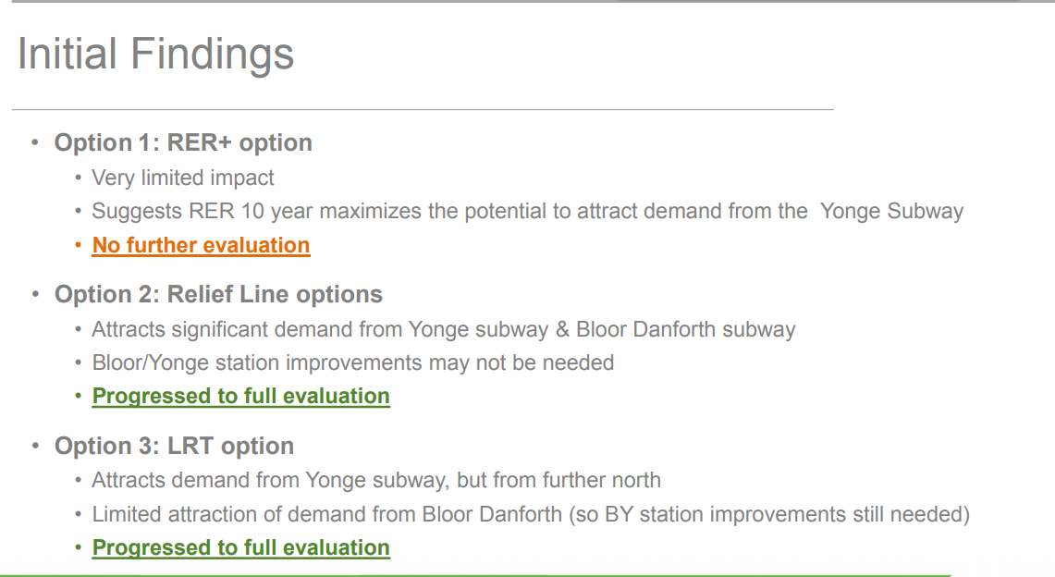Click "Bloor/Yonge station improvements may not be needed"

(x=352, y=362)
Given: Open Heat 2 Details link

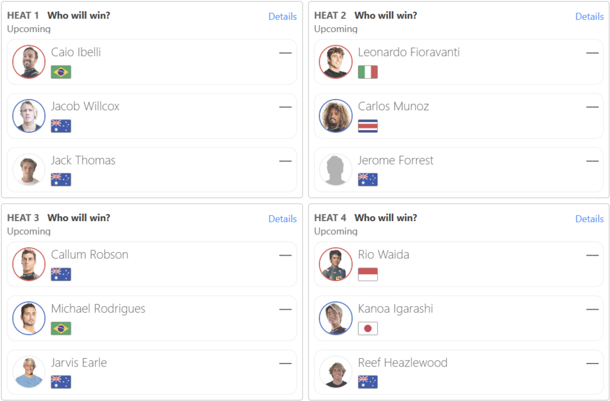Looking at the screenshot, I should click(589, 17).
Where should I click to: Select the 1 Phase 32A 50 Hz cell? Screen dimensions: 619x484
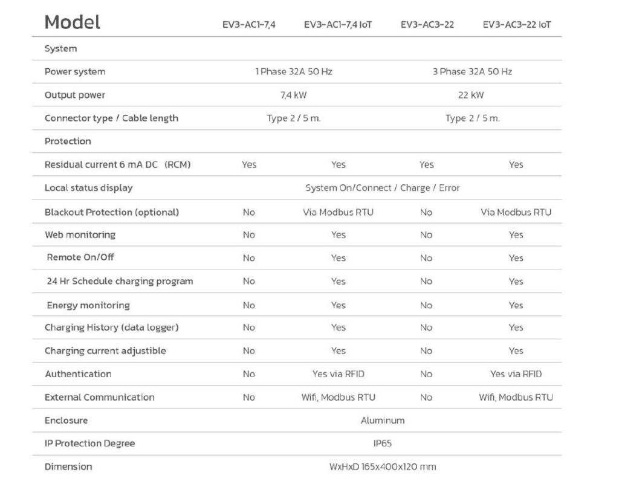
________________
| Activity |
Copy exactly, and copy nothing else: the lines from the one containing "Given: Open Heat 2 Details link" through the end of the data, both ends included, with pictures left out.

| Problem solution |
Given: Open Heat 2 Details link

Looking at the screenshot, I should click(589, 17).
Where should I click to: Select the 1 Phase 32A 50 Hz cell? Screen dimensions: 619x484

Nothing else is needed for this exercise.